Equine herpesviruses (EHV) are DNA viruses that occur in horse populations worldwide. This is a family of viruses which are named by numbers such as EHV 1, 2, 3, 4 and 5. There are more viruses in this family, but two of the most common species, EHV-1 and EHV-4, pose serious health risks for domestic horses.
EHV-1 is contagious and spread by direct horse-to-horse contact via the respiratory tract through nasal secretions. The virus can also be spread indirectly through contact with physical objects that are contaminated with the virus such as: hands and clothing; equipment and tack; trailers used for transporting horses; wipe rags and other grooming equipment; and feed and water buckets.
The air around the horse that is shedding the virus can also be contaminated with infectious virus, but it is difficult to establish the distance the virus can spread in this manner under typical horse management and environmental conditions. Also, the virus can survive up to 7 days in the environment under normal circumstances but can remain alive for upwards of one month under perfect environmental conditions.
Safety and precaution are always recommended, even when an outbreak has not occurred. Biosecurity is important at all times and means doing everything you can to reduce the chances of an infectious disease being carried onto your farm by people, animals, equipment or vehicles, either accidentally or on purpose. Anything that touches an infected horse or sheds secretions from sick horses has the potential to transfer pathogens to other horses.
NDA encourages all horse producers to follow biosecurity measures on their operations, including: requiring individuals to wash their hands before and after contact with each horse; disinfect boots and change clothes that come into contact with horses other than your own; isolate horses returning from shows or events for a minimum of 3 weeks.
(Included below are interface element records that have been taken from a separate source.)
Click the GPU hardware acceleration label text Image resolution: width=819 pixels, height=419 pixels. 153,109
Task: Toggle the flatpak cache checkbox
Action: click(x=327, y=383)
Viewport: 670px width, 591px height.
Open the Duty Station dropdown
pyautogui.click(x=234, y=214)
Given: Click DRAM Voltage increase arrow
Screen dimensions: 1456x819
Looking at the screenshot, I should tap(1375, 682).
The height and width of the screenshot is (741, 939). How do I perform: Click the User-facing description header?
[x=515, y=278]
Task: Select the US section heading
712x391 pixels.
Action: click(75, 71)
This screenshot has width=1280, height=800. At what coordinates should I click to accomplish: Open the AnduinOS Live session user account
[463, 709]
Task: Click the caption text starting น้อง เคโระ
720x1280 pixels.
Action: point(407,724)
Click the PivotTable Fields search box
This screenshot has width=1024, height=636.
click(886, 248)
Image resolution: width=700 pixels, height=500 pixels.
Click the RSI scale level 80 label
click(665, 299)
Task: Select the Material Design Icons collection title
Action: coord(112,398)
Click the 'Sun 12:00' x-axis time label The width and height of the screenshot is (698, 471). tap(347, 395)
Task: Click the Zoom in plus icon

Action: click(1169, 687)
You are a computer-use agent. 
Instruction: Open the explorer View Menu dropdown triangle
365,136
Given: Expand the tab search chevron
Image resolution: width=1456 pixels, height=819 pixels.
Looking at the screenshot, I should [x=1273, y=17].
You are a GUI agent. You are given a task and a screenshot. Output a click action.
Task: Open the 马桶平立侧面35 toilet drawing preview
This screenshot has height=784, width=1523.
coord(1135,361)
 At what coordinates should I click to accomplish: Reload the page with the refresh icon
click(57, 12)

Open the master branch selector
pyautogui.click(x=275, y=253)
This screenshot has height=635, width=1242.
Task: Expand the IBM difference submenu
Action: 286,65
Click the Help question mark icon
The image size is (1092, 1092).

Equine herpesvirus myeloencephalopathy (EHM) is another name for the neurologic disease associated with EHV infections.
Neurologic disease appears suddenly and is usually rapidly progressing, reaching its peak intensity within 24 to 48 hours from onset of initial neurologic signs. Horses may develop EHM even without any preceding fever and/or respiratory signs. Clinical signs of the neurologic disease may include:
Diagnosis of EHM is based on clinical signs and detection of the virus by diagnostics performed by your veterinarian.
If your horse develops fever, respiratory signs or neurological signs, immediately notify your veterinarian and do not move the horse or horses in the immediate area. Alert those who have horses in the adjacent area to cease all movement of horses in and out of the facility until a diagnosis is confirmed by testing and a targeted plan for the control of spread of disease is developed in consultation with your veterinarian.
The AAEP EHV Control Guidelines can be used by your veterinarian to assist you in developing a more detailed response plan.
The Equine Disease Communication Center (EDCC) reports cases and diseases that have been diagnostically confirmed by a State Animal Health Official or an attending veterinarian.
Veterinarians are encouraged to report any and all cases with a confirmed diagnosis of an infectious or vector borne disease, including outbreaks and cases of non-reportable diseases.